> _TASK REQUIREMENTS_:
With both ends included, transcribe exactly the records below from their first line to the line that contains "Given: Sort the".
= Beginning of Section =
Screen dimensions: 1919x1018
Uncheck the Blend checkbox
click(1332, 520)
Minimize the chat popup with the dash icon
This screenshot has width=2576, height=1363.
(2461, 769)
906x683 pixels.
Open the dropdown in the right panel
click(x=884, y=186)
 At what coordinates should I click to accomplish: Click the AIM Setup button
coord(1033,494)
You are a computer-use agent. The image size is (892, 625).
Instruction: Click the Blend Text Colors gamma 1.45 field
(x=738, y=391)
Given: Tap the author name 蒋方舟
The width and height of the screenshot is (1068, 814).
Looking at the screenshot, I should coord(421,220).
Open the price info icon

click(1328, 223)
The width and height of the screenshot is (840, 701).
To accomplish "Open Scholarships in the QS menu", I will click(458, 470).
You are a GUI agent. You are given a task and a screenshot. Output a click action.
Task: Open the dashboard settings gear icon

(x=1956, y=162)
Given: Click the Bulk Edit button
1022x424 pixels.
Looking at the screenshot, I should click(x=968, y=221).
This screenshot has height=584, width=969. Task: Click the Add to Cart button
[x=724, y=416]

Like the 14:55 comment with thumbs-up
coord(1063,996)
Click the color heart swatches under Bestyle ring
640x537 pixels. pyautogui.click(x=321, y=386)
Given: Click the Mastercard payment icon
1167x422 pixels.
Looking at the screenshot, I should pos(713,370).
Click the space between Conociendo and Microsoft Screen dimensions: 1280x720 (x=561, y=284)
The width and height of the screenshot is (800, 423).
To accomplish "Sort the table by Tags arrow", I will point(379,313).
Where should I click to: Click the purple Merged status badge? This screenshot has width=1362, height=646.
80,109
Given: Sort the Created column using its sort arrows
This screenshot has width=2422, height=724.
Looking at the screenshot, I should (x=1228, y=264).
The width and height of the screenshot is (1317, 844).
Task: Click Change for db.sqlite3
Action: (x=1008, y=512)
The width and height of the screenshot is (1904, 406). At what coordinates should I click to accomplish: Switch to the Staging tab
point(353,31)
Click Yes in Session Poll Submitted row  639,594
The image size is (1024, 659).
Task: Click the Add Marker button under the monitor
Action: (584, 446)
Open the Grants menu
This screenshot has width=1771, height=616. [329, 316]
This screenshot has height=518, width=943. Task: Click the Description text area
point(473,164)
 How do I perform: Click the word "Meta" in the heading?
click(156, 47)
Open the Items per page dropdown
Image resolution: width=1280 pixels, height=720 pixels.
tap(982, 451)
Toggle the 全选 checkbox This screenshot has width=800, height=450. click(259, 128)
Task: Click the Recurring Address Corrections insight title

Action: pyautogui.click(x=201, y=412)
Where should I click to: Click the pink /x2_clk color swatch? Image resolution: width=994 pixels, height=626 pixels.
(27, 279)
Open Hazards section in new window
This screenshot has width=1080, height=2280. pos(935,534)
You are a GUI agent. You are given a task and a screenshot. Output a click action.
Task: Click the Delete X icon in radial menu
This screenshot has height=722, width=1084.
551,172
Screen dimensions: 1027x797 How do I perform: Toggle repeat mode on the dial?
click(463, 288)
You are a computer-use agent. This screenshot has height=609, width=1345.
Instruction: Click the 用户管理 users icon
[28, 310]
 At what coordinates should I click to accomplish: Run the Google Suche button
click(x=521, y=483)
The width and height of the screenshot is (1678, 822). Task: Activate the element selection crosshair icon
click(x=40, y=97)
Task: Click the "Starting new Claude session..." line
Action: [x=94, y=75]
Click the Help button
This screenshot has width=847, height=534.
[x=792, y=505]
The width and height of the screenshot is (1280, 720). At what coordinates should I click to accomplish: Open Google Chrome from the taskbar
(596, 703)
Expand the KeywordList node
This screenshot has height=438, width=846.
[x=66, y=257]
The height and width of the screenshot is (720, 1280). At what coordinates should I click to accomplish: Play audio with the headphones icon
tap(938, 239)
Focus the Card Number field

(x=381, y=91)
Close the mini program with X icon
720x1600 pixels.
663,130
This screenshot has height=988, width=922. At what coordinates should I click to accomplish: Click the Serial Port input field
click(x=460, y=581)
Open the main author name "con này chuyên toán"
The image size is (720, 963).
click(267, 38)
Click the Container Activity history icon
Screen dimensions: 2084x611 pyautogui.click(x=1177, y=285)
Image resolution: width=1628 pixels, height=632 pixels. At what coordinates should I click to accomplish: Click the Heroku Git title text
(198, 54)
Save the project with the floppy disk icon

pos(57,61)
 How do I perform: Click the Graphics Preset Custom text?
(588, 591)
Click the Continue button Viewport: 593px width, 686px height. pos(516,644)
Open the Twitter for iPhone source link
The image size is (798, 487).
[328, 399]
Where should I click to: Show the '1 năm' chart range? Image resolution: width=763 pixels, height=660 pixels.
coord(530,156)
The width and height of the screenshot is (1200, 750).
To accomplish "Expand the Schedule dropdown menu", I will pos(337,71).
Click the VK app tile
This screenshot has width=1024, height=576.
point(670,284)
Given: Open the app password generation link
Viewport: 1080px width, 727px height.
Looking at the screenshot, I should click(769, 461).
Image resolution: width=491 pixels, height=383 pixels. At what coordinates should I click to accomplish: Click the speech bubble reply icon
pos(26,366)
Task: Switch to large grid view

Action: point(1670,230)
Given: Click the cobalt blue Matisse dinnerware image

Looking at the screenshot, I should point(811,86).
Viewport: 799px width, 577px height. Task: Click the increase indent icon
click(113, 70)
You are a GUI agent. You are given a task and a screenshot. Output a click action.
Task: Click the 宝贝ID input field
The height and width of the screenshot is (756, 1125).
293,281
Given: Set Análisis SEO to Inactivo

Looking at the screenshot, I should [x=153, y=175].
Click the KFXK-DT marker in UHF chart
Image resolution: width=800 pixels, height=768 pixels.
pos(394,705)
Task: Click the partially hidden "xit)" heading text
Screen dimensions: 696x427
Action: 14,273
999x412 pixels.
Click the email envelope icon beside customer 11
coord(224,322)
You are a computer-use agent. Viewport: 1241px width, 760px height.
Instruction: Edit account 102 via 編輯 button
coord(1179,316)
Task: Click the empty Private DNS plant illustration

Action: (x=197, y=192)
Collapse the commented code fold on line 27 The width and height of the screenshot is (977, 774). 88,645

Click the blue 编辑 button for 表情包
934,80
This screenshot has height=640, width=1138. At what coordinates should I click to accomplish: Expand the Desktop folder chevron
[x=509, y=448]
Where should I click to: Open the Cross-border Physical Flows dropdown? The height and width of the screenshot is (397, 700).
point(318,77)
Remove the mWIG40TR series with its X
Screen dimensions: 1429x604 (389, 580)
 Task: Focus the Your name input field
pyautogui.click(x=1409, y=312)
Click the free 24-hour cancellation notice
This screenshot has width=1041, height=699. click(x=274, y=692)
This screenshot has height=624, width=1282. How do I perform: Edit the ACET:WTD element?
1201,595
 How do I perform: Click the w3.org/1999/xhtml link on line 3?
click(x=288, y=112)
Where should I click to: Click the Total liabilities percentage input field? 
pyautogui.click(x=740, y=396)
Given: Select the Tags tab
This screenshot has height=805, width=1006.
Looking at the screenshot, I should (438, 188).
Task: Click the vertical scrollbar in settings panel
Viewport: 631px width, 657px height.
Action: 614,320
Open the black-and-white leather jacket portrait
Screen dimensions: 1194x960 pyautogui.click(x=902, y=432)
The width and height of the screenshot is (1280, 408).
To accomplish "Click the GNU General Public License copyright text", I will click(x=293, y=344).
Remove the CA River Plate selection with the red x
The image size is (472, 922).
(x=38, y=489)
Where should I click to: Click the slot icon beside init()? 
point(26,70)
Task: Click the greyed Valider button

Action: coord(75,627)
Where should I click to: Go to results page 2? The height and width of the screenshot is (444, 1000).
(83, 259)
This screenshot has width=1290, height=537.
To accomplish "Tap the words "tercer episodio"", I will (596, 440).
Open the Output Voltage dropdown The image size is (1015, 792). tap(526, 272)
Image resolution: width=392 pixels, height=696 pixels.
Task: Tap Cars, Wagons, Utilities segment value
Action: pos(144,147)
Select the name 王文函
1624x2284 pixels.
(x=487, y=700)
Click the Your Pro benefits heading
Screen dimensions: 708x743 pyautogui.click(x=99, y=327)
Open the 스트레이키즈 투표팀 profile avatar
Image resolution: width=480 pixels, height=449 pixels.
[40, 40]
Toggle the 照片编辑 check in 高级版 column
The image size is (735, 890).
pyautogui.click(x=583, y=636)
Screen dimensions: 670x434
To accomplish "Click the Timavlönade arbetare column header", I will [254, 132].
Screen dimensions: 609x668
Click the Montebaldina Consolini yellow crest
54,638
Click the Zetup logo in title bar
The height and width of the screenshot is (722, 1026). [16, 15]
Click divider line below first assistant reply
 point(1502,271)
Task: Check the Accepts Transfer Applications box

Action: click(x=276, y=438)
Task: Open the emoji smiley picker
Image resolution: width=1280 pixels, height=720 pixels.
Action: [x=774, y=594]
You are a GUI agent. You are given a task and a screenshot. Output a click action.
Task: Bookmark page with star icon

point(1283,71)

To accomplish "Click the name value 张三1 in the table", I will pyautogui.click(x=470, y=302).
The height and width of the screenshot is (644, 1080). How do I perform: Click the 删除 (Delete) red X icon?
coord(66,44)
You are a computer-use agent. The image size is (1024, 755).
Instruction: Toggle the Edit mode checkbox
= End of Section =
> _ANSWER SPACE_:
Screen dimensions: 1919x1018
Uncheck the Blend checkbox
click(1332, 520)
Minimize the chat popup with the dash icon
This screenshot has width=2576, height=1363.
(2461, 769)
906x683 pixels.
Open the dropdown in the right panel
click(x=884, y=186)
 At what coordinates should I click to accomplish: Click the AIM Setup button
coord(1033,494)
You are a computer-use agent. The image size is (892, 625).
Instruction: Click the Blend Text Colors gamma 1.45 field
(x=738, y=391)
Given: Tap the author name 蒋方舟
The width and height of the screenshot is (1068, 814).
Looking at the screenshot, I should coord(421,220).
Open the price info icon

click(1328, 223)
The width and height of the screenshot is (840, 701).
To accomplish "Open Scholarships in the QS menu", I will click(458, 470).
You are a GUI agent. You are given a task and a screenshot. Output a click action.
Task: Open the dashboard settings gear icon

(x=1956, y=162)
Given: Click the Bulk Edit button
1022x424 pixels.
Looking at the screenshot, I should click(x=968, y=221).
This screenshot has height=584, width=969. Task: Click the Add to Cart button
[x=724, y=416]

Like the 14:55 comment with thumbs-up
coord(1063,996)
Click the color heart swatches under Bestyle ring
640x537 pixels. pyautogui.click(x=321, y=386)
Given: Click the Mastercard payment icon
1167x422 pixels.
Looking at the screenshot, I should pos(713,370).
Click the space between Conociendo and Microsoft Screen dimensions: 1280x720 (x=561, y=284)
The width and height of the screenshot is (800, 423).
To accomplish "Sort the table by Tags arrow", I will point(379,313).
Where should I click to: Click the purple Merged status badge? This screenshot has width=1362, height=646.
80,109
Given: Sort the Created column using its sort arrows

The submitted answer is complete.